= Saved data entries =
= = = =
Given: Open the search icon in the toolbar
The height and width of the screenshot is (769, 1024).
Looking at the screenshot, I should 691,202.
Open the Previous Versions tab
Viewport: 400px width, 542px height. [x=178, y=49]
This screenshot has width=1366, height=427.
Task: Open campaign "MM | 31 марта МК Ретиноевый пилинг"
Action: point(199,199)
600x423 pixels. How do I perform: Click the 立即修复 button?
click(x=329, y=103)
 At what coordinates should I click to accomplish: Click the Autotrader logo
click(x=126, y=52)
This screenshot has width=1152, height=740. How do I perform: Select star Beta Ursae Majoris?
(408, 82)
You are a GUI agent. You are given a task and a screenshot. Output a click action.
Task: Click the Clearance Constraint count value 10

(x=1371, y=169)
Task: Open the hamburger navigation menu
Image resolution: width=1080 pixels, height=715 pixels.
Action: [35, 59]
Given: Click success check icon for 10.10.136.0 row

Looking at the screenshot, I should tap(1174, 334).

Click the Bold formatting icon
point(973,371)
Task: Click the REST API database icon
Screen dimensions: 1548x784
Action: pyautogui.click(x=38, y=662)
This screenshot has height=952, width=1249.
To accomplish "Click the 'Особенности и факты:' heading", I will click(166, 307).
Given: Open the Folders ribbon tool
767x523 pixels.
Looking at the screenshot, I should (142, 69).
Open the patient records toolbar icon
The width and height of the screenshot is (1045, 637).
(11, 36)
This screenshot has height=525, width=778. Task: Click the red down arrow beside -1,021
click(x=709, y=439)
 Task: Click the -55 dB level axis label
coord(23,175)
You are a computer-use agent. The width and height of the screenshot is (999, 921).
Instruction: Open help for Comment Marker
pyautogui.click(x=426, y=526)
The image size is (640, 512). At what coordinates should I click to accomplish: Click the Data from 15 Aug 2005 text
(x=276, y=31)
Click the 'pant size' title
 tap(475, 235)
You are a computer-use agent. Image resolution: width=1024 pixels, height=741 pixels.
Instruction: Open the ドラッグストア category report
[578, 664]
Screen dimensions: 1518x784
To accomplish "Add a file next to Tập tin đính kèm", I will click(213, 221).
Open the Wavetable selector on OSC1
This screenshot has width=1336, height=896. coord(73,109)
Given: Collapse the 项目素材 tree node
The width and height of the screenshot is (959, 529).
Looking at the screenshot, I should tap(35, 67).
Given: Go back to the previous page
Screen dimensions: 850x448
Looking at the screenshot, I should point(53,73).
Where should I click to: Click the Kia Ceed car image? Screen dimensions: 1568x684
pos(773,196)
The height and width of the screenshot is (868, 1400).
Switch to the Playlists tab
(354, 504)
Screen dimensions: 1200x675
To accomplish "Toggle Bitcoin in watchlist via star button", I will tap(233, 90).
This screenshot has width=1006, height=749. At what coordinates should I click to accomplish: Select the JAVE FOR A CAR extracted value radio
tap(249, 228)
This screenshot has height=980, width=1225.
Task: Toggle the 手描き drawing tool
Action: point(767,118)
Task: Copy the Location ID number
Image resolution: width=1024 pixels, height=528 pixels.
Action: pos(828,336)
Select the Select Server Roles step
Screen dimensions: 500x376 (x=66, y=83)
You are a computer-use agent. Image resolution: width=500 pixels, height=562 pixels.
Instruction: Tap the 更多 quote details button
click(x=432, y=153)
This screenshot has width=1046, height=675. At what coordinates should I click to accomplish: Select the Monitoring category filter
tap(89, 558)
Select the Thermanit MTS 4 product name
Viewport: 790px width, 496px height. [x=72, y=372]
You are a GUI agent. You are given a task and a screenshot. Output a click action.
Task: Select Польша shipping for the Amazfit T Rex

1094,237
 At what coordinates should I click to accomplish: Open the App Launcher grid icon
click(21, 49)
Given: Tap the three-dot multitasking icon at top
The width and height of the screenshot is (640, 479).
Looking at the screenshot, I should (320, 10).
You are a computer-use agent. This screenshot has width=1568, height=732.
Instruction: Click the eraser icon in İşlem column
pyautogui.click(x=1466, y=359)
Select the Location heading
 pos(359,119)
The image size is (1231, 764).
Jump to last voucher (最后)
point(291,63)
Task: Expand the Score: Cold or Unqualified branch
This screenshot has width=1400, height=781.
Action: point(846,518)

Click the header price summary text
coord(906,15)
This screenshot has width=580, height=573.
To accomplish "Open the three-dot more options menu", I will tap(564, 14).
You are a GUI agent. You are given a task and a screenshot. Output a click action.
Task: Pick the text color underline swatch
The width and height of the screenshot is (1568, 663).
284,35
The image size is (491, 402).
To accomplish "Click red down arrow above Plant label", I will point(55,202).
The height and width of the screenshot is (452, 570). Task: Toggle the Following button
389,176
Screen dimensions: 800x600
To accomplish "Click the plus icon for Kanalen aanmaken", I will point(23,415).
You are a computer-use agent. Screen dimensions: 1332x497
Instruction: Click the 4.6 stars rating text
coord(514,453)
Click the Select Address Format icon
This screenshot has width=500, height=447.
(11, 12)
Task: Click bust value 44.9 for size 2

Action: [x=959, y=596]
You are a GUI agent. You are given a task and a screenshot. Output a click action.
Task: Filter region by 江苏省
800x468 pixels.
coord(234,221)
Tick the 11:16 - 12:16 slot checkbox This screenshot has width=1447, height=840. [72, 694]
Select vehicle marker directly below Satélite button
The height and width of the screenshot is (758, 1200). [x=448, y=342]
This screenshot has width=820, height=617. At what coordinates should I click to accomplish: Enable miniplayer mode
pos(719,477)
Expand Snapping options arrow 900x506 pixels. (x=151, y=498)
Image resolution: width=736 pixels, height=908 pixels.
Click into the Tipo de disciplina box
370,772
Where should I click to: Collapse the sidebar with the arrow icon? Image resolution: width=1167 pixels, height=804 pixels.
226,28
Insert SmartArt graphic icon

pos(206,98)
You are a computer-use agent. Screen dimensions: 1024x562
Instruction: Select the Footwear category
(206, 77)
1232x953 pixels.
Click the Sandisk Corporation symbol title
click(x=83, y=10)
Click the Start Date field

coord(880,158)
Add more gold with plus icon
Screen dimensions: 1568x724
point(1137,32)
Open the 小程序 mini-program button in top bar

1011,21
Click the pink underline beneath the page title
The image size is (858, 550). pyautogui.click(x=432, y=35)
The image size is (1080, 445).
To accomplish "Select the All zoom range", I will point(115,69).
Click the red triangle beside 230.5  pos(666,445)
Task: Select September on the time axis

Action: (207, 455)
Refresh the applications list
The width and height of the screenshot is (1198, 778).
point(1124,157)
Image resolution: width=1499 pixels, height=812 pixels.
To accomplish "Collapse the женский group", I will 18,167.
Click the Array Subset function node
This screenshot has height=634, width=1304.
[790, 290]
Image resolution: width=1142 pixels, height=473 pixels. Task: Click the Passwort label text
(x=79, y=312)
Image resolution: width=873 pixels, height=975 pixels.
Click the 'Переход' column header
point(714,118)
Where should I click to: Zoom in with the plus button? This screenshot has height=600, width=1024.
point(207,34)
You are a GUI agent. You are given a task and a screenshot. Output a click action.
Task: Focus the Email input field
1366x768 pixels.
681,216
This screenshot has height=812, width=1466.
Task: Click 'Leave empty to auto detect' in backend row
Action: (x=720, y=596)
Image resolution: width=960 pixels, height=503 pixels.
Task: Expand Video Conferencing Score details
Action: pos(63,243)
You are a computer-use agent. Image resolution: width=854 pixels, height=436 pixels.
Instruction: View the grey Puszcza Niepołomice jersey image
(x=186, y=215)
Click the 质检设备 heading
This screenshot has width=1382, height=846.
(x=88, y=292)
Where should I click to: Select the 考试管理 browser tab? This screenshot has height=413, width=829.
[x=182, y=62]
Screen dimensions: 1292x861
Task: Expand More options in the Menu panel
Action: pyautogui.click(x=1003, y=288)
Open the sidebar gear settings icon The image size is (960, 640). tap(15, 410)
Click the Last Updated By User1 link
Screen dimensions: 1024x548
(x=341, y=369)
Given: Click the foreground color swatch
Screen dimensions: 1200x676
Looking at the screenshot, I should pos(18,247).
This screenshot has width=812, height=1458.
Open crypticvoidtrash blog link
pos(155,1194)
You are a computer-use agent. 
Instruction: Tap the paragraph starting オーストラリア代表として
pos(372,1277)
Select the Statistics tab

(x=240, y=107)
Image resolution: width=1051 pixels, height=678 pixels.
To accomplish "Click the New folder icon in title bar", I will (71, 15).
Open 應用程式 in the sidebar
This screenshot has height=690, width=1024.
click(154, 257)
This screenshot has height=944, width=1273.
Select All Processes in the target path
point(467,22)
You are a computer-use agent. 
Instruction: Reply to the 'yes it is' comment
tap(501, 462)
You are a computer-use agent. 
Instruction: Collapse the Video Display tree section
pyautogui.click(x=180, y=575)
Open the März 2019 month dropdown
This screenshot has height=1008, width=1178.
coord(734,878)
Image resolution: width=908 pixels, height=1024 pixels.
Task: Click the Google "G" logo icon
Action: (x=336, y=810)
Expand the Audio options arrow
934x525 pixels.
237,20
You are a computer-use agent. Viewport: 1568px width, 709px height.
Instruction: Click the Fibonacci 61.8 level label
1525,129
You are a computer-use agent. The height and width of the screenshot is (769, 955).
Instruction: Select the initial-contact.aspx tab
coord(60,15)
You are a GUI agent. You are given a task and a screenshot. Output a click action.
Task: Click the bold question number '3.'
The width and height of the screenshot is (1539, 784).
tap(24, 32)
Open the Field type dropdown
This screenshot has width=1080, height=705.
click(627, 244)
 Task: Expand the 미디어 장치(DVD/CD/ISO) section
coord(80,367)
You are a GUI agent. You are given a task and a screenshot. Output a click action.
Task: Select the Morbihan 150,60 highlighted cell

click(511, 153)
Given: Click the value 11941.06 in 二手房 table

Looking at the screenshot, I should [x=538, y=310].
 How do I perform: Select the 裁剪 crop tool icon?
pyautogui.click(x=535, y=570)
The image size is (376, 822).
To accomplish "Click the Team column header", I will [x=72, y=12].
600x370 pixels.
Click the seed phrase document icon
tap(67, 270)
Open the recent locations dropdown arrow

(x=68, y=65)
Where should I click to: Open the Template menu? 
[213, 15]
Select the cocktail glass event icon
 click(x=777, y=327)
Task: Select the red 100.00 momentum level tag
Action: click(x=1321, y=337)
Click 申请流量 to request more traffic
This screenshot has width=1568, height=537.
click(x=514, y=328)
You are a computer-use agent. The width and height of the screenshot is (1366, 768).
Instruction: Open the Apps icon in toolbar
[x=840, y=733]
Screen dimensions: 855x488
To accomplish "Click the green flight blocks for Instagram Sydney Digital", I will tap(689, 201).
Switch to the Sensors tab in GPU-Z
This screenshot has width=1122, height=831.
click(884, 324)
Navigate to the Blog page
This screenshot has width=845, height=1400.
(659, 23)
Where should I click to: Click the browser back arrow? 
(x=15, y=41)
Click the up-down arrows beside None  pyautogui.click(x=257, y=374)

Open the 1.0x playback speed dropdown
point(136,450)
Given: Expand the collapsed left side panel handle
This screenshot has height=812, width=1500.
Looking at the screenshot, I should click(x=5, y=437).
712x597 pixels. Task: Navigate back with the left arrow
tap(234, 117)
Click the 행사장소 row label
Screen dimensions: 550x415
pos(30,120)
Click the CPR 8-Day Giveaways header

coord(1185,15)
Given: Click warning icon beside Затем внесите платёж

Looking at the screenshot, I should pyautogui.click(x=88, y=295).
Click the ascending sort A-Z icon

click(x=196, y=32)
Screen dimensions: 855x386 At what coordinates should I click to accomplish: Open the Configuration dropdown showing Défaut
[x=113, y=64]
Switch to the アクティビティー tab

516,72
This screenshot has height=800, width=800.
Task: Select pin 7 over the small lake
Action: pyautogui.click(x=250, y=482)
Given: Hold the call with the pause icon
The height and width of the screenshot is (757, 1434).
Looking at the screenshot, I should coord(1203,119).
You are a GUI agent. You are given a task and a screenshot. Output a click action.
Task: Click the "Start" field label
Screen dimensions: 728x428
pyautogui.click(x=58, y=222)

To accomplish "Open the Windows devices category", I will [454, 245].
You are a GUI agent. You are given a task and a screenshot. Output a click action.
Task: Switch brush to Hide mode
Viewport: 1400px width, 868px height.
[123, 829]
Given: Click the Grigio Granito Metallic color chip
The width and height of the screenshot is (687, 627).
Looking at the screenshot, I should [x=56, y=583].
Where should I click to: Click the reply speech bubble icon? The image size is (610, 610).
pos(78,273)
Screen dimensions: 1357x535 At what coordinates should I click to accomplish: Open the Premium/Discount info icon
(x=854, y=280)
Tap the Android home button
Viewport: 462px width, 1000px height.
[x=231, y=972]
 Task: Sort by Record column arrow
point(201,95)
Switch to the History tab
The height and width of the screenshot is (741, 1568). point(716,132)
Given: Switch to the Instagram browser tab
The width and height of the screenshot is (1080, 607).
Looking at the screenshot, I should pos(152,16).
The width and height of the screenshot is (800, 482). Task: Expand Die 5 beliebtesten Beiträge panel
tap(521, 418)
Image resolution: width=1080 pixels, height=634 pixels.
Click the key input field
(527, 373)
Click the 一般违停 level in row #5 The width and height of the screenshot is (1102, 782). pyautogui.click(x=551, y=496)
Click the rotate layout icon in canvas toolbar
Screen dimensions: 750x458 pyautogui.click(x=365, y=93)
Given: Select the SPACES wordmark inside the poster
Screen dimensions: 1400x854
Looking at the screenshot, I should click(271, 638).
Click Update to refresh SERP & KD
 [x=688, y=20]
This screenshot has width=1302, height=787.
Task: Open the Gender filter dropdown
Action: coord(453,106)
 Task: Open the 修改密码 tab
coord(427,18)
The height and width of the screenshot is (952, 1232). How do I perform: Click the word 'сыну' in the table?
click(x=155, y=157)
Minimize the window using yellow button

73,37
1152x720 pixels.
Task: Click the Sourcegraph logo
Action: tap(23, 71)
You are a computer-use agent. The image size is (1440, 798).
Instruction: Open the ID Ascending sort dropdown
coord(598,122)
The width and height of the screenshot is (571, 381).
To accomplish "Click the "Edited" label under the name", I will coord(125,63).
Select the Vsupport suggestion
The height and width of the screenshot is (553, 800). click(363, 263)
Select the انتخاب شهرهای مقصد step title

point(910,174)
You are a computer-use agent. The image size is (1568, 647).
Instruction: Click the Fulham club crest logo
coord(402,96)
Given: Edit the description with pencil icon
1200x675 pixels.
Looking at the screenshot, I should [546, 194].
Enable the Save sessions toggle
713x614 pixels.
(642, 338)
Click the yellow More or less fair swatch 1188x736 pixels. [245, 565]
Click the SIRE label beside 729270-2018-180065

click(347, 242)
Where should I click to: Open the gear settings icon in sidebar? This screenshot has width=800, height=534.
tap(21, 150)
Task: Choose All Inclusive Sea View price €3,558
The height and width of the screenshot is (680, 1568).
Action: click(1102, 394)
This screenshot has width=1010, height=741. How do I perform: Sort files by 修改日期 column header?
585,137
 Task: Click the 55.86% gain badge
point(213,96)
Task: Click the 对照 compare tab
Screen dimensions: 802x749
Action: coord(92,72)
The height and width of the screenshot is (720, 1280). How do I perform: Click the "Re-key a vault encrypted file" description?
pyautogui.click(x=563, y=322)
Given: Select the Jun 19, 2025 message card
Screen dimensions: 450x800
= = = =
Write out only the lines from the very start of the entries above to the line that includes "Open the patient records toolbar icon", both ends included, each one unchanged.

Given: Open the search icon in the toolbar
The height and width of the screenshot is (769, 1024).
Looking at the screenshot, I should 691,202.
Open the Previous Versions tab
Viewport: 400px width, 542px height. [x=178, y=49]
This screenshot has width=1366, height=427.
Task: Open campaign "MM | 31 марта МК Ретиноевый пилинг"
Action: point(199,199)
600x423 pixels. How do I perform: Click the 立即修复 button?
click(x=329, y=103)
 At what coordinates should I click to accomplish: Click the Autotrader logo
click(x=126, y=52)
This screenshot has width=1152, height=740. How do I perform: Select star Beta Ursae Majoris?
(408, 82)
You are a GUI agent. You are given a task and a screenshot. Output a click action.
Task: Click the Clearance Constraint count value 10

(x=1371, y=169)
Task: Open the hamburger navigation menu
Image resolution: width=1080 pixels, height=715 pixels.
Action: [35, 59]
Given: Click success check icon for 10.10.136.0 row

Looking at the screenshot, I should tap(1174, 334).

Click the Bold formatting icon
point(973,371)
Task: Click the REST API database icon
Screen dimensions: 1548x784
Action: pyautogui.click(x=38, y=662)
This screenshot has height=952, width=1249.
To accomplish "Click the 'Особенности и факты:' heading", I will click(166, 307).
Given: Open the Folders ribbon tool
767x523 pixels.
Looking at the screenshot, I should (142, 69).
Open the patient records toolbar icon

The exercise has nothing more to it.